Even though Maupin does use the words "father" and "son" in writing about the pair's relationship, Gabe denies the seriousness implied by these terms at the start of the novel. A disclaimer explains the nature of the duo's connection. "Pete and I were an accident, pure and simple, a collision of kindred spirits that had nothing to do with paternal urges, latent or otherwise. That much I can tell you for sure. Son isn't the right word, of course."

In addition to its strong emphasis on father-son themes, "Listener" explores homosexuality in great detail. The two themes converge in the novel; Gabriel discusses his experiences growing up and his father's own reaction to his homosexuality at the time of his mother's death. But while the book treats the subject with warmth and gentleness in some sections, the novel goes into graphic detail in others. Pete and Gabe even use sexuality as a way of getting closer; Gabriel finds himself discussing S & M and Playboy with the boy.

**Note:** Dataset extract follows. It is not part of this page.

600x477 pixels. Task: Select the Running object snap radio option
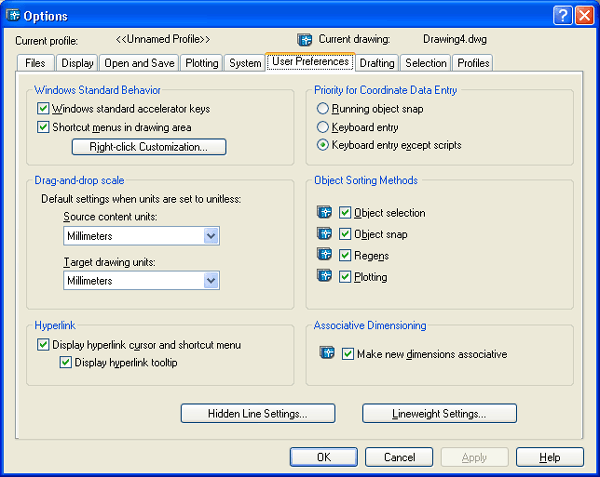(x=322, y=108)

As Gabe's relationship with Pete grows more intimate and intense, the author becomes determined to meet the boy in person. Part of this strong desire to meet Pete stems from Gabe's affection for him, which borders on erotic at times. Another reason Gabe wishes to see Pete in the flesh is to find out whether Pete really exists.

Gabe has a theory: Pete is not the true author of the manuscript, but rather his adopted mother Donna is the person responsible for the book. This theory pushes Gabe to travel all the way to Wisconsin to uncover the writer's true identity. Along the way, he has a graphically sexual encounter at a truck stop.

After this point in the book, surprises and plot twists abound. Unfortunately, Maupin waits a little too long to present readers with this excitement, giving his audience their thrills in quick succession.

The novel ends unexpectedly as its final events culminate in Gabriel's acknowledgement of his own novel, "The Night Listener." Maupin sets up a framework in the book, further evidencing the autobiographical nature of the novel.

Overall, the book treats controversial subjects with great care and consideration. Maupin writes with an engaging and distinctive voice, giving his main character an authentic depth. Although "The Night Listener" is a far cry from Maupin's humorous debut novel, it is an interesting and absorbing read.